The True Lender Rule was published in the Federal Register on October 30, 2020. According to the OCC, the Rule sought to clarify marketplace confusion that arises when a national bank partners with a non-bank lender, such as a marketplace lender.1 Determining which entity is making the loan (or is the “true lender”) determines which laws apply to the loans. The True Lender Rule provided that a national bank is the true lender if, as of the date of origination, (1) the national bank is named as the lender in the loan agreement for a loan and another bank funds that loan, or (2) the national bank itself funds the loan.2
As Cadwalader has previously reported,3 the Congressional Review Act gives Congress expedited procedures for agency rulemaking review. With that, Congress is empowered to pass resolutions of disapproval, which, when signed by the President, prevent an agency’s rule from either taking effect or continuing. In essence, when the President signs a joint resolution, it is as if the rule had never taken effect.4 Moreover, the rescinded rule “may not be reissued in substantially the same form, and a new rule that is substantially the same as such a rule may not be issued, unless the reissued or new rule is specifically authorized by a law enacted after the date of the joint resolution disapproving the original rule.”5
The House passed its joint resolution on June 24, 2021 and the Senate passed its resolution on May 11, 2021. President Biden signed the resolution on June 30, 2021, thereby terminating the rule’s effectiveness. Now, the patchwork of judicial decisions released before the OCC’s issuance of the Rule will control the true lender determination and decide what law applies.

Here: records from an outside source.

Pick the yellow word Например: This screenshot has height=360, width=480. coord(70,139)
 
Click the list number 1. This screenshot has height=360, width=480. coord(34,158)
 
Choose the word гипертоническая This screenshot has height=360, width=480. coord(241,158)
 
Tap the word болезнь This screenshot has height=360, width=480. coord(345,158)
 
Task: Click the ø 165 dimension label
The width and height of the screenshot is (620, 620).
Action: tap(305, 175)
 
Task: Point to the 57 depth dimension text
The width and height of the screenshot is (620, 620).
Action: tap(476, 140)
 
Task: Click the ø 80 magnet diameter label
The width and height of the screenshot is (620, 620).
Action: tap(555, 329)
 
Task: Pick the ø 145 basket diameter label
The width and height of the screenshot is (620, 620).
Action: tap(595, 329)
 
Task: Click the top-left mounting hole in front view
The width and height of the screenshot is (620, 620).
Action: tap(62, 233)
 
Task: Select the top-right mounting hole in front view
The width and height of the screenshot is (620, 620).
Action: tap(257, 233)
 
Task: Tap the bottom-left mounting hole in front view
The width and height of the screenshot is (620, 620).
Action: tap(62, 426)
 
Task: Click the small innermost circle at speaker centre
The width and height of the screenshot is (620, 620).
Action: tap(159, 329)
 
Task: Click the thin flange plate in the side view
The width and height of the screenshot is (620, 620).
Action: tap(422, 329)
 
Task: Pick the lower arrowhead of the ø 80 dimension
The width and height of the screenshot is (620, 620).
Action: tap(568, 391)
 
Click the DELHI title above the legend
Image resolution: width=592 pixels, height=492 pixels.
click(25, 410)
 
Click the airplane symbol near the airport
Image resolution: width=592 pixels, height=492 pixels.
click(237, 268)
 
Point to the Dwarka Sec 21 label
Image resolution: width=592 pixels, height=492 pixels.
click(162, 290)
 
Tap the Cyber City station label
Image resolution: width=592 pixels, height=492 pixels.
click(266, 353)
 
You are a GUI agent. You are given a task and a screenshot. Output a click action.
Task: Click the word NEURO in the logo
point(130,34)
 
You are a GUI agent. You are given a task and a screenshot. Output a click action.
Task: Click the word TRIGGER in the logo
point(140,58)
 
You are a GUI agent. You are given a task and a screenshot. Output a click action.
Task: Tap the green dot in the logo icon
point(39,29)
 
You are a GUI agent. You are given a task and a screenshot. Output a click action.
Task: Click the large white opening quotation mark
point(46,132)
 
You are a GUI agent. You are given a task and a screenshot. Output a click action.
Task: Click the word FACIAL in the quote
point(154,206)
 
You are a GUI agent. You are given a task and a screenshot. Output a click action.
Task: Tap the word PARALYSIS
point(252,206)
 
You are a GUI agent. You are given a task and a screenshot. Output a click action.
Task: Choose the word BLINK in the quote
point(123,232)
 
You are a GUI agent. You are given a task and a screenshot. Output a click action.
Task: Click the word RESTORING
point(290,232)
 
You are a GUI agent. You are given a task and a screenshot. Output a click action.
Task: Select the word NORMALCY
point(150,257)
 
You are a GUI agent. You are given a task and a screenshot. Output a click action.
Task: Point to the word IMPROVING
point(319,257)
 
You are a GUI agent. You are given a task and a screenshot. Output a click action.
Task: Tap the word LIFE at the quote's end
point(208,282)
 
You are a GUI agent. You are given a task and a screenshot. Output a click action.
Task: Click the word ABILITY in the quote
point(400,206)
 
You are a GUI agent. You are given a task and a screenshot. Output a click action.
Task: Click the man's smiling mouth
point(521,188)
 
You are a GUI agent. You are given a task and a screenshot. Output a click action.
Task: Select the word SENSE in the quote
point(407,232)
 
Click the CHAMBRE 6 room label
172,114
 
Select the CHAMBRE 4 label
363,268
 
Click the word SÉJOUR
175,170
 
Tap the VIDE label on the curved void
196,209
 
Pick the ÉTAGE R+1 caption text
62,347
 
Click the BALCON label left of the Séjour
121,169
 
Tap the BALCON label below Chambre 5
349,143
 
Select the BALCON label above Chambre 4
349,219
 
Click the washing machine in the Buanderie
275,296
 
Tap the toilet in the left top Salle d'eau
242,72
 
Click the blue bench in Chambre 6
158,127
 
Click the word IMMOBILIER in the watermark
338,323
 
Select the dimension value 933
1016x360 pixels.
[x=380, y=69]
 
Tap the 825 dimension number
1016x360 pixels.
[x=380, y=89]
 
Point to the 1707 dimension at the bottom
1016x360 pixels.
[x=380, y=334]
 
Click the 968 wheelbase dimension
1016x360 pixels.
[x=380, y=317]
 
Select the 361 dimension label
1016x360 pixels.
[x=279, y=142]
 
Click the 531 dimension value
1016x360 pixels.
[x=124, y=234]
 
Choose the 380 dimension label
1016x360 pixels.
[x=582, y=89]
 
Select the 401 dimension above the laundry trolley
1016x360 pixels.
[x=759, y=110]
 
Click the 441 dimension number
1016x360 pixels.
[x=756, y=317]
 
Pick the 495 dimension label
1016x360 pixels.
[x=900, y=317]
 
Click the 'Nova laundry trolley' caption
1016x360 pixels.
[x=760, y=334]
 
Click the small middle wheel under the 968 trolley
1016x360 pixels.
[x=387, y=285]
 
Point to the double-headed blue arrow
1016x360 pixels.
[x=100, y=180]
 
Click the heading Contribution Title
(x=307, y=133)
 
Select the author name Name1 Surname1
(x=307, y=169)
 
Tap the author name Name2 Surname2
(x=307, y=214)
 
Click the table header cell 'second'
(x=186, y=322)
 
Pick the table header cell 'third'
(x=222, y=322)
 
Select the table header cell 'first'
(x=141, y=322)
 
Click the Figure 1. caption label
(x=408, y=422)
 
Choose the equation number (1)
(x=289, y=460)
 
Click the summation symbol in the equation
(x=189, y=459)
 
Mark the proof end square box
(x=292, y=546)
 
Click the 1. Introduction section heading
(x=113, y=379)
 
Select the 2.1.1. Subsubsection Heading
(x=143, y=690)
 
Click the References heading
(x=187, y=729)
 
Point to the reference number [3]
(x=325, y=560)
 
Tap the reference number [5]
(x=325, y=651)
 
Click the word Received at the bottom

As we have previously advised, we believe the repeal of the True Lender Rule is largely symbolic and that risks for marketplace loans remain basically the same.6 With that, the best ways to mitigate risks associated with challenges to bank-origination model loans include: (1) ensuring loan agreements have strong arbitration clauses reflecting contractual agreement to arbitrate any claims and not allow claims to be arbitrated on a class action basis,7 and (2), limiting the interest rates to below the threshold typically targeted by the CFPB and the state AGs (usually, 36%).
1 For a discussion of the bank origination model, see our Clients & Friends Memo, Marketplace Lending Update: Who’s My Lender? (Mar. 14, 2018).
2 2 C.F.R. 7.1031(b).
3 For more information on the Congressional Review Act, see Clients & Friends Memo, Marketplace Lending Update #9: To Thine Own Self Be True? Not Necessarily (May 21, 2021).
4 5 U.S.C. § 801(f).
5 5 U.S.C. § 801(b)(2).
6 See supra note 3.
7 See American Express Co. et al v. Italian Colors Restaurant et al., 570 U.S. 228 (2013) (holding that the Federal Arbitration Act does not permit courts to invalidate a contractual waiver of class arbitration on the ground that the plaintiff’s cost of individually arbitrating a federal statutory claim exceeds the potential recovery).